Other possible connections come to mind. Apples are associated with the pastoral landscape of America's past -- the America of abundance, the America of small farms and quaint orchards. We think of the legend of Johnny Appleseed, spreading the simple, nourishing beauty of apples across our young country as it grew and formed its identity. Apples are associated with hearty health and wholesomeness, as suggested by the old saying, "An apple a day keeps the doctor away," which is sometimes attributed to Benjamin Franklin, himself quite a teacher and lover of knowledge (as well as being an ancestral cousin of mine). We think of apples and other wholesome fruits as nourishing the brain and allowing us to learn and grow, and of course, they do just that.
Then there's that famous apple. In popular accounts of Genesis, it is an apple (although it's an ambiguous "fruit" in the King James version) from the Tree of Knowledge with which the serpent temps Eve. This makes sense, in a symbolic way -- giving a teacher an apple because an apple represents knowledge, but it makes the gesture seem somehow more sinister or at least mischevious, as if the student is playing a trick on the teacher. In this case, is the apple meant to suggest that the teacher corrupts the student with knowledge? This anti-educational subtext may seem vaguely American in all the wrong ways, but it's way too complicated and irreverent to make much sense, as far as I'm concerned.

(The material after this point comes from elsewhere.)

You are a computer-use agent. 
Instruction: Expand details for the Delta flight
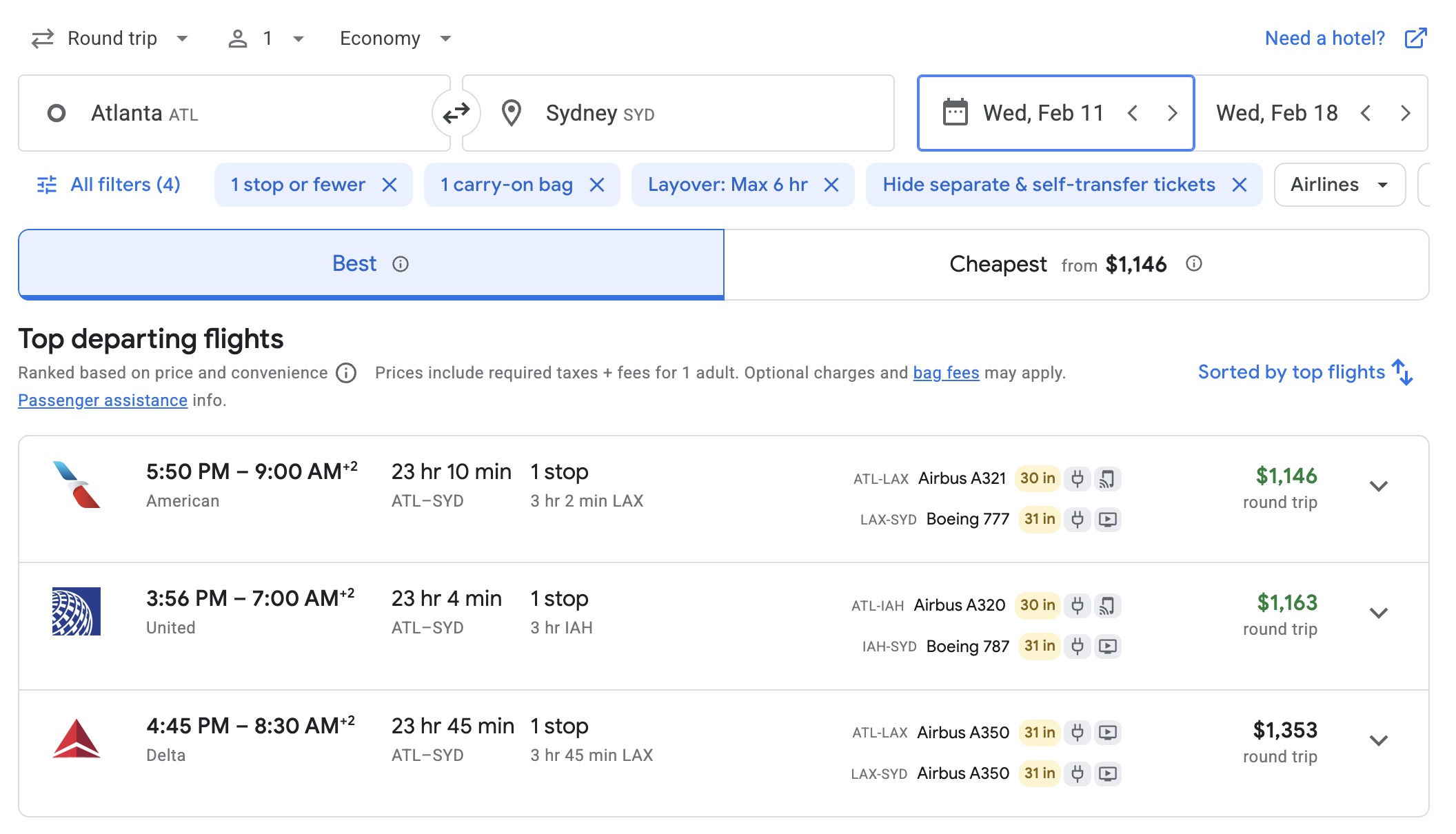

Of course, the idea of tricks makes me consider the apple's association with Halloween (dunking for apples, candy apples) and its general association with autumn (apple picking, apple pies). Now we're getting somewhere. Apples are abundant in the fall, which is why we ended up making pies with them to begin with, and school of course begins in the fall. Anyone with an apple tree in frontier America must have had more apples than they knew what to do with, so of course they'd bring one for the teacher. Teachers in America have always been underpaid, as school was considered a mere supplement to the rigors of farm life, so they might have welcomed the free food. I certainly welcomed my apple when I received it, although I have one colleague who suggested I get it x-rayed for razors. (He said perhaps he had seen Snow White, with its poisoned apple, too many times, which brings up the sinister side of apples....)
And then there's the Apple computer, itself a symbol of modern knowledge and learning. Additionally, apples are fruit, and we speak of the fruits of knowledge. We could really keep going with this for some time. But just as an apple can only be eaten once, so we must limit what we learn and explore at any given time. It's better to eat the fruit and enjoy it for what it is.